Challenge #1: Document signing certificates must generate publicly trusted signatures/seals in order to be recognized by computers and software
Digital seals are based on document signing certificates. The technology behind them, called Public Key infrastructure (PKI), has many complexities. One of them is the concept of trust, which notably relies on whether the certificate comes from an authority that is known and trusted by computers and software.
Anyone can issue document signing certificates and start generating seals on documents, but those certificates will only be trusted locally. Other computers and software will not trust the seal if the signing certificate does not come from a Certification Authority (CA) they know and trust.

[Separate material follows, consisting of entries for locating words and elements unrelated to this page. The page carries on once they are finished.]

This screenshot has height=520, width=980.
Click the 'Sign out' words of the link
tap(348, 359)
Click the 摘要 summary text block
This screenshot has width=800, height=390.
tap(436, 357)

Solution: Document signing certificates issued by public Certification Authorities generating publicly trusted seals
Adobe is a reference in the world of PDFs, and the company maintains a program for public CAs called the Adobe Approved Trust List (AATL). If the documents you’re planning to seal will be shared publicly, you’ll need document signing certificates issued by a Certification Authority member of the AATL, since Adobe Reader is the major PDF tool used all around the world.

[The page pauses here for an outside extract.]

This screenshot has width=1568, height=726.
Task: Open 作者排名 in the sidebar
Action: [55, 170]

Entrust is a long-standing member of the AATL, and our certificates generate signatures and seals that will be automatically recognized and trusted by Adobe’s software. We’re also part of the Microsoft Root Program, which means our document signing certificates will generate trusted seals for documents from Microsoft Office software such as Word, Excel, and even PowerPoint.

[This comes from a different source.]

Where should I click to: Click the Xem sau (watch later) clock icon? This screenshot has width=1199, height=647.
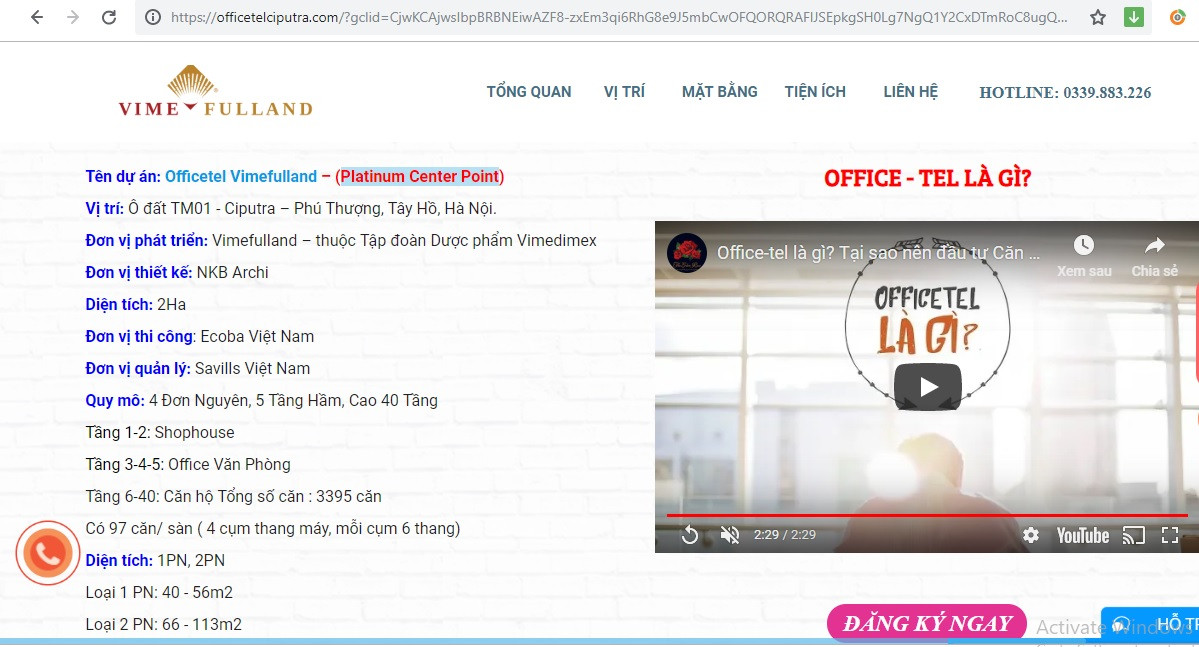[1083, 244]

Challenge #2: Document signing certificates require secure hardware storage
Document signing certificates must be stored in secure hardware. This is especially true for document signing certificates issued by public CA members of the AATL, as it is a mandatory requirement from Adobe.
For manual and local use cases, CAs like Entrust provide document signing certificates in a secure USB token that meets the FIPS 140-2 security level. But when hundreds of thousands of documents need to be signed, USB tokens simply won’t scale. They’re not designed to perform a large number of seals, and they’re built to be a plug-in to a local computer, not to be accessed by one or several services across a network.
It’s possible to request a document signing certificate to store on your own hardware security module (HSM), but the cost of the hardware and maintenance can be prohibitive for smaller organizations.
Solution: A centralized signing service backed by cloud-based HSM
Entrust offers a Signing Automation Service leveraging our own publicly trusted certificates, our own cloud HSM service, our own PKI solutions, and our own data centers. This ensures we fully control the entire process for you – from identity verification and certificate issuance to HSM and signature management. Entrust is the only CA capable of this thanks to our comprehensive portfolio of solutions dedicated to digital security.
Challenge #3: The number of documents to seal can grow exponentially, making manual signing impossible
Even with a centralized service, if the signing process relies on human action, it will be subject to specific risks and requirements, such as training, supervision, signature activity during employee working hours, etc.
Solution: The full integration of a signing service into document workflows for a truly unattended process
A good signing service will let you select several documents at a time to seal in batches. The best signing service will simply work in the background for you, and seal documents on the fly.
The Entrust Signing Automation Service can be integrated to your workflows via any toolkit or application that supports the PKCS #11 standard.
Although our service is based in the cloud, the documents to be sealed never leave your premises – we only receive document hashes, which are random strings of characters with no value.